Fall is in the air, can winter be far behind?

Many of us suffered through a terrible winter this year, spring and summer could not come soon enough. Seasons change and as we may face the prospect of another winter of discontent , we should perhaps embrace the idea of winter. Lets have more fun, though I concede it’s a harder sell for those disinclined toward Winter. We've got to roll with it, glide with it, sled with it as it were—so we might as well play in it. Remember when you were a kid how much you looked forward to a snow day? It’s hard to get most kids up for school, but rest assured if it’s a snow day, they’re up and at ’em at dawn and out playing (just as they jump in every leaf pile and mud puddle, which we adults conspicuously avoid). We tend to think of snow as work – we have to shovel it for starters – so we lose that playful perspective. Watch kids playing and you’ll remember what’s really important! Put the shovel down and plop yourself in. Feel it. Make a snow angel. Make a snowman. OK, if you really, really hate the cold, go ice skating in a temperature-controlled rink to get into the mood. The important question is, when the hell did we get too “mature” to do these things? It’s pretty much the saddest thing that ever happened.

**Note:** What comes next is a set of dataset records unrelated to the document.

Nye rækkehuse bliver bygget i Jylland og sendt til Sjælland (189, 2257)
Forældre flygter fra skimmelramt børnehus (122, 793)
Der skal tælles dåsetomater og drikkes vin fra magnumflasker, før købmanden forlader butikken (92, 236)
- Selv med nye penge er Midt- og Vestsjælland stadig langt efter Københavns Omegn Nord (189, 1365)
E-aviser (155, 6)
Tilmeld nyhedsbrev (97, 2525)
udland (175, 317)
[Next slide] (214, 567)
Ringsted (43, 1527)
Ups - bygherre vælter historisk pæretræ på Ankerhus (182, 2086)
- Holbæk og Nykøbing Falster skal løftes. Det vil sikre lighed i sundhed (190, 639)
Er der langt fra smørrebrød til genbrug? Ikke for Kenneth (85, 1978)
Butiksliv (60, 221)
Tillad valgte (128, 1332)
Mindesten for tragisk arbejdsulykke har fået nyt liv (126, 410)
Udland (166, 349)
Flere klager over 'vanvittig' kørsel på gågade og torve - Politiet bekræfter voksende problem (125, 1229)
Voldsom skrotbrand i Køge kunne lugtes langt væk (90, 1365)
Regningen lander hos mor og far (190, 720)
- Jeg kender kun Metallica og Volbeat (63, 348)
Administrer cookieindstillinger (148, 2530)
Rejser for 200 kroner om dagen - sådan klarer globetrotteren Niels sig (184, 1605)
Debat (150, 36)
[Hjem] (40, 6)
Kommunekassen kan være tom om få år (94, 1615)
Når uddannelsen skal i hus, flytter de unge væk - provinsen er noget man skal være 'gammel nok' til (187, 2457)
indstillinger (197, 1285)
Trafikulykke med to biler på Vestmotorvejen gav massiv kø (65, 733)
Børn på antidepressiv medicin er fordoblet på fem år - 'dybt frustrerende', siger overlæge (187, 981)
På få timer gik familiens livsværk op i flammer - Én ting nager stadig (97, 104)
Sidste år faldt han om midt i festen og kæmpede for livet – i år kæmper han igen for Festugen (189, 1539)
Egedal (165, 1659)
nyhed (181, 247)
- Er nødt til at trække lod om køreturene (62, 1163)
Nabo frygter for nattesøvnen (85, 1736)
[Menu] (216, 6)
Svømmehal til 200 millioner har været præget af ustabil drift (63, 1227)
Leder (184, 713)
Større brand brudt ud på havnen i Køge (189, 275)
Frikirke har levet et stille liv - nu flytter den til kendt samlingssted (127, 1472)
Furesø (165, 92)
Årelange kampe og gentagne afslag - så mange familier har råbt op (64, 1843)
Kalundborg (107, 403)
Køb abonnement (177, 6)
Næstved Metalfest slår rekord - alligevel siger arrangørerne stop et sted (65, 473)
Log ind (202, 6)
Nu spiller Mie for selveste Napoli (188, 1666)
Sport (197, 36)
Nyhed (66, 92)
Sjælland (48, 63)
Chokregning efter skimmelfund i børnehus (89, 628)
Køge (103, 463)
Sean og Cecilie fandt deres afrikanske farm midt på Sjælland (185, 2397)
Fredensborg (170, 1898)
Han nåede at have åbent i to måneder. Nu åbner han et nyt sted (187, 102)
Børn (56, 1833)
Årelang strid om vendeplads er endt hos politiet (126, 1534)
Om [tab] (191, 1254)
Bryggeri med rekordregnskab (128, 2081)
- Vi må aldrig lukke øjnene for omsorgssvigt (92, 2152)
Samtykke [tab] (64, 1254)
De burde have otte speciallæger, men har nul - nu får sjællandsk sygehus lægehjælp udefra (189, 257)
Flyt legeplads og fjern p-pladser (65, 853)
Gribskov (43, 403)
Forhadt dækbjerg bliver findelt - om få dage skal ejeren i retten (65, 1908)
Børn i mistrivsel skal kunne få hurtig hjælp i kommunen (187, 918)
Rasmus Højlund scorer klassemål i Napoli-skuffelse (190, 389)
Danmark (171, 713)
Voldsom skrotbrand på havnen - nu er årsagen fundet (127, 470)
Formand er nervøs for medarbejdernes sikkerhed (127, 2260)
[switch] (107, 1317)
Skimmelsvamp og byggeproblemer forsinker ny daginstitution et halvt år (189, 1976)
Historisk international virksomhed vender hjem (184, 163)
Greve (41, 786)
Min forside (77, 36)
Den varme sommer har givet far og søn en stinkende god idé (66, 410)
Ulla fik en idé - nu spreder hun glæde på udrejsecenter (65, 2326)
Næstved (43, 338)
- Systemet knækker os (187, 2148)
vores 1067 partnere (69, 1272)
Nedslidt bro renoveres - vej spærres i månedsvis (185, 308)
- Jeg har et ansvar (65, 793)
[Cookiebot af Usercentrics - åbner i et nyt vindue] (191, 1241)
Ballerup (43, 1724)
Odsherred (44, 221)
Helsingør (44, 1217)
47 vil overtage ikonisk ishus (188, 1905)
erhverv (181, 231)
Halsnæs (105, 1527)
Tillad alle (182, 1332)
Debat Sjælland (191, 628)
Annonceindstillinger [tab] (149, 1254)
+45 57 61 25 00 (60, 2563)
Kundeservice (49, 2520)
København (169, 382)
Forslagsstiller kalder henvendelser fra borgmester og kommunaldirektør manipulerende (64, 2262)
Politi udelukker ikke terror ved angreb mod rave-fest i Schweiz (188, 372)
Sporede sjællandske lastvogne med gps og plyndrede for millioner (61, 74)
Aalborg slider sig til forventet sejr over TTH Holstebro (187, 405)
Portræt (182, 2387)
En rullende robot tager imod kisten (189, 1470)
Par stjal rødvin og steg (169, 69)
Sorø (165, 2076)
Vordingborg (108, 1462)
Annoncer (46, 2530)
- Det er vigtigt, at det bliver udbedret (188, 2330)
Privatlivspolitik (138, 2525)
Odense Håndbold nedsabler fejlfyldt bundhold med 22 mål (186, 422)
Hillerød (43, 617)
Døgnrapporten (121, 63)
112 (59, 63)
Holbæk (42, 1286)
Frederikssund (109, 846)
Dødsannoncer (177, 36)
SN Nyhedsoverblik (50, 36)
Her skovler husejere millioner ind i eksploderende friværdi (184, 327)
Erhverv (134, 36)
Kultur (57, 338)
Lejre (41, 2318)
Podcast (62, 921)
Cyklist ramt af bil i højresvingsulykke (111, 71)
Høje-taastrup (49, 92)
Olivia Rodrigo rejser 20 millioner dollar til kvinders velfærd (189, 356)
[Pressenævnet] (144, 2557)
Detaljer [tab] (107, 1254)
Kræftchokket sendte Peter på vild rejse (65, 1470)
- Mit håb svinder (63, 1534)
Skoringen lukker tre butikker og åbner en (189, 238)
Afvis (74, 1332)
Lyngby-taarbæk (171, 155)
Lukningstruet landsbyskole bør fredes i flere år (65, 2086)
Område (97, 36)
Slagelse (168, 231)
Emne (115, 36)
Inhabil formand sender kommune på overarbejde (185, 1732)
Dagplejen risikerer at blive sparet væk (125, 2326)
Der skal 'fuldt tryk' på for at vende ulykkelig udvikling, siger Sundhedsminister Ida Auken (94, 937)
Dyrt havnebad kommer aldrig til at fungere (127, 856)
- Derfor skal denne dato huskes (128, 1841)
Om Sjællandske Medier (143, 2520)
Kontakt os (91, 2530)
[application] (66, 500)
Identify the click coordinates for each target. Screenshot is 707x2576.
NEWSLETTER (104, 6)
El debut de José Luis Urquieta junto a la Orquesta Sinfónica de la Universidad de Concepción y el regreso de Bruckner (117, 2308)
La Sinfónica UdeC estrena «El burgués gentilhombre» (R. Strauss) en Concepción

Last year we had a miracle of snow dropping down from the clouds in abundance of late. Perspective.

… I have felt

A presence that disturbs me with the joy

Of elevated thoughts; a sense sublime

Of something far more deeply interfused,

Whose dwelling place is the light of setting suns,

And the round ocean and the living air,

And the blue sky, and in the mind of man:

A motion and spirit that impels

All thinking things, all objects of all thought,

And rolls through all things

—William Wordsworth

Is that mature enough for you?  Wordsworth and the other Romantics understood the snow. So did Frost:

Whose woods these are I think I know.   

His house is in the village though;   

He will not see me stopping here   

To watch his woods fill up with snow.   

 My little horse must think it queer   

To stop without a farmhouse near   

Between the woods and frozen lake   

The darkest evening of the year.   

He gives his harness bells a shake   

To ask if there is some mistake.   

The only other sound’s the sweep   

Of easy wind and downy flake.   

 The woods are lovely, dark and deep,   

But I have promises to keep,   

And miles to go before I sleep,   

And miles to go before I sleep.

Frost recognizes the beauty of nature and the snow, and sure, he grows very weary, and thinks of stopping in the cold, dark night, perhaps for his final rest. But he doesn’t. He goes on through the deep and frozen Winter, refusing to sleep. Even his horse recognizes he’s got to keep plodding forward while the Winter compels him to sleep. So, yes, there’s a choice for our prescription – to rest or to play – but we cannot completely hibernate when we've got miles to go before we sleep.  

Remember, last winter we made it through it together and this winter we all have promises to keep and we’ll get through them together.